The horrors these children endure are terrible. I can't tell you how many times I've already read/written about children who have suffered at the hands of their parents, whether due to substance abuse, transience, physical/sexual/emotional abuse on the child, or any number of other things that could have been prevented in so many ways. This just reminds me of the article recently written, "License to Parent", because these parents should never have been allowed to have children. And most, once they have children, aren't allowed to parent them. The problem comes when foster parents are nearly as bad as those the children were borne from. I am fortunate enough to be in the position where I make a small difference, yet don't become emotionally involved in these situations. That isn't to say what happens to these kids doesn't touch me on some level, it's just important for me to distance myself from the situations in order to get my job done effectively and stay sane at the same time.

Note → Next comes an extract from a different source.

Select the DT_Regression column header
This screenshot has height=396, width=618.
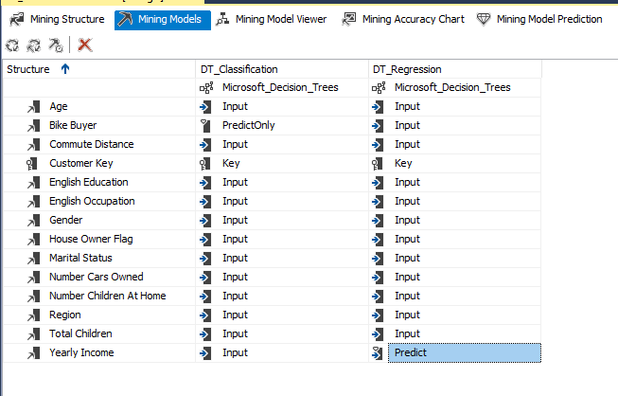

I'm not a social worker for a reason. The point I think you're trying to bring up, though, is the ineffectivity of such places as DYFS. Again, I'm fortunate enough that I don't work directly for DYFS, but am contracted out to them, which is why I get paid on time. But DYFS, at least the office I work in, is an incredibly lazy, uncaring, unmotivated organization that takes months to complete paperwork that should have been done in a day, and this has a tremendously negative impact on the lives of these children and those trying to give them stable homes. That being said, it's a major generalization, and I think there is a place for an organization such as DYFS in this country. Its presence is a necessity, although its corruption and human failings are an unfortunate consequence of its presence in certain locations. From my tiny angle, I see more good than harm being done, but that may just be because I want to see it that way.

Housing Authority and all that Jazz

As the child of a parent who works for the New York City Department of Homeless Services, I encounter many stories from this parent about the hardships that the children whose parents are processed through the shelter system, face. ACS that serves to protect the children whose parents abuse them while in the shelter, have thousands of cases that end up where the child(ren) are put into foster care. How are any of these systems appropriate for our youth? Sure the New York City Department of Homeless Services purpose is to supply temporary housing for shelter clients until they can get back on their feet. But what about the children brought into this mess? What about the children brought into the mess by parents who physically and verbally abuse them because their stressed and cannot deal with it.